-- What you have to do --
Rewrite the stretch of the PySpark notebook from "DataFrame[]" through "df = spark.createDataFrame(data, schema)", substituting "LongType" for every "IntegerType".

BEGIN Source excerpt

In [1]:
from pyspark.sql import SparkSession, Row
from pyspark.sql.types import StructType, StructField, IntegerType, StringType

In [2]:
spark = SparkSession.builder \
    .appName("SparkHiveExample") \
    .config("spark.sql.catalogImplementation", "hive") \
    .config("hive.metastore.uris", "thrift://demo-hive-metastore:9083") \
    .enableHiveSupport() \
    .getOrCreate()

In [3]:
spark.sql("CREATE DATABASE IF NOT EXISTS emp")
spark.sql("SHOW DATABASES").show()

+---------+
|namespace|
+---------+
|  default|
|      emp|
+---------+



In [7]:
spark.sql("USE emp;")

DataFrame[]

In [5]:
schema = StructType([
    StructField("id", IntegerType(), True),
    StructField("name", StringType(), True),
    StructField("age", IntegerType(), True),
    StructField("gender", StringType(), True)
])

In [8]:
data = [(1, "James",30,"M"), (2, "Ann",40,"F"),
    (3, "Jeff",41,"M"),(4, "Jennifer",20,"F")]
df = spark.createDataFrame(data, schema)

df.write.mode('append') \
          .saveAsTable("emp.employee")

spark.sql("select * from employee;").show()

+---+--------+---+------+
| id|    name|age|gender|
+---+--------+---+------+
|  4|Jennifer| 20|     F|
|  4|Jennifer| 20|     F|
|  1|   James| 30|     M|
|  1|   James| 30|     M|
|  3|    Jeff| 41|     M|
|  3|    Jeff| 41|     M|
|  2|     Ann| 40|     F|
|  2|     Ann| 40|     F|
+---+--------+---+------+



In [9]:
data = [(5, "Sky",30,"M"), (6, "Anna",40,"F")]
df = spark.createDataFrame(data)
df.write.mode('append') \
          .insertInto("employee")
spark.sql("select * from employee;").show()

+---+--------+---+------+
| id|    name|age|gender|
+---+--------+---+------+
|  4|Jennifer| 20|     F|
|  4|Jennifer| 20|     F|
|  1|   James| 30|     M|
|  1|   James| 30|     M|
|  3|    Jeff| 41|     M|
|  3|    Jeff| 41|     M|
|  6|    Anna| 40|     F|
|  5|     Sky| 30|     M|
|  2|     Ann| 40|     F|
|  2|     Ann| 40|     F|
+---+--------+---+------+



In [13]:
# Create a new session to test if the metadata persist
spark_new = SparkSession.builder \
    .appName("SparkHiveExample") \
    .config("spark.sql.catalogImplementation", "hive") \
    .config("hive.metastore.uris", "thrift://hive-metastore:9083") \
    .enableHiveSupport() \
    .getOrCreate()

END Source excerpt
BEGIN Given material

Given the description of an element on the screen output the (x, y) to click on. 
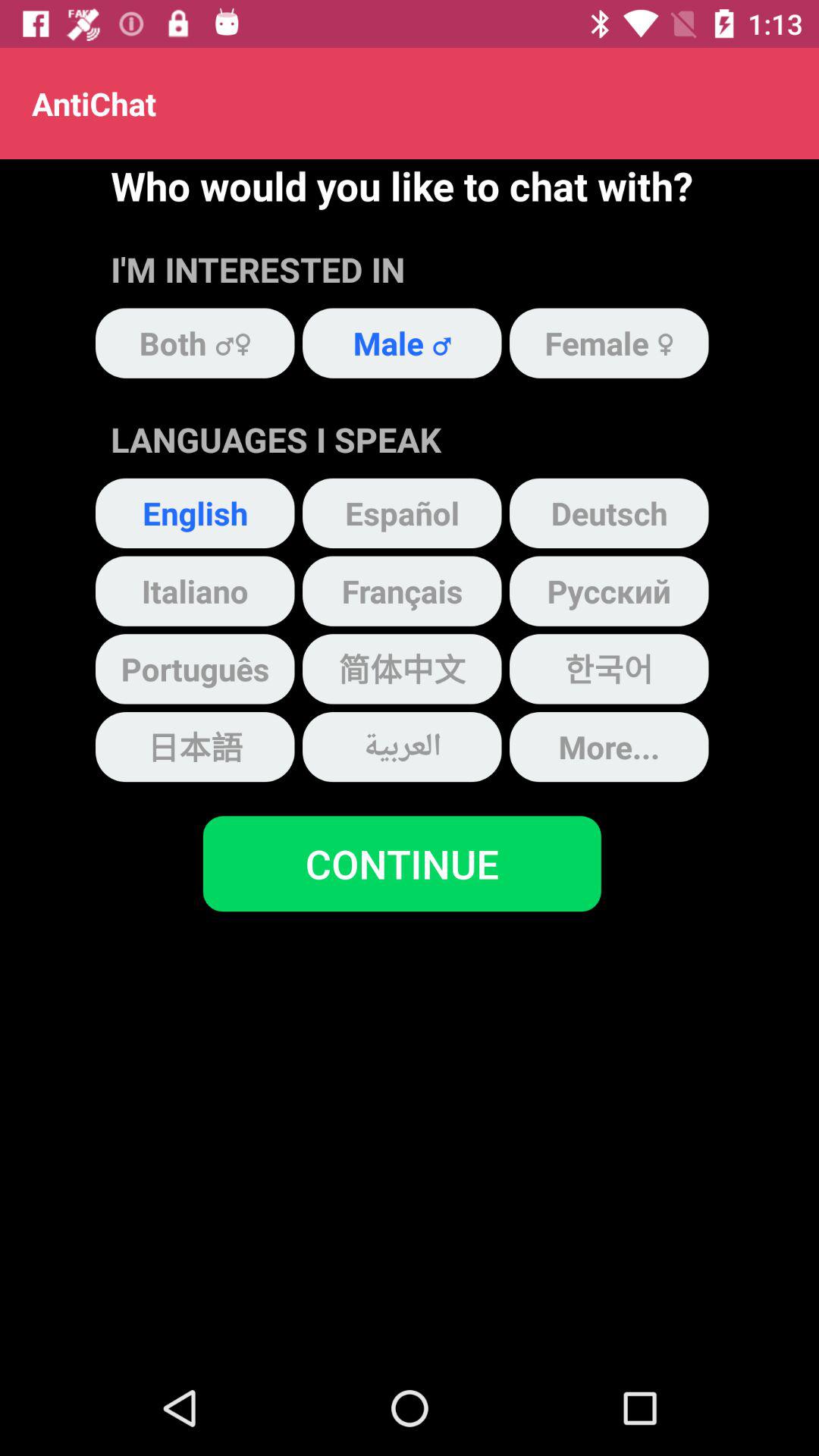
tap the icon next to the english item (401, 513)
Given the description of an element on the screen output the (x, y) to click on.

END Given material

-- Output --
DataFrame[]

In [5]:
schema = StructType([
    StructField("id", LongType(), True),
    StructField("name", StringType(), True),
    StructField("age", LongType(), True),
    StructField("gender", StringType(), True)
])

In [8]:
data = [(1, "James",30,"M"), (2, "Ann",40,"F"),
    (3, "Jeff",41,"M"),(4, "Jennifer",20,"F")]
df = spark.createDataFrame(data, schema)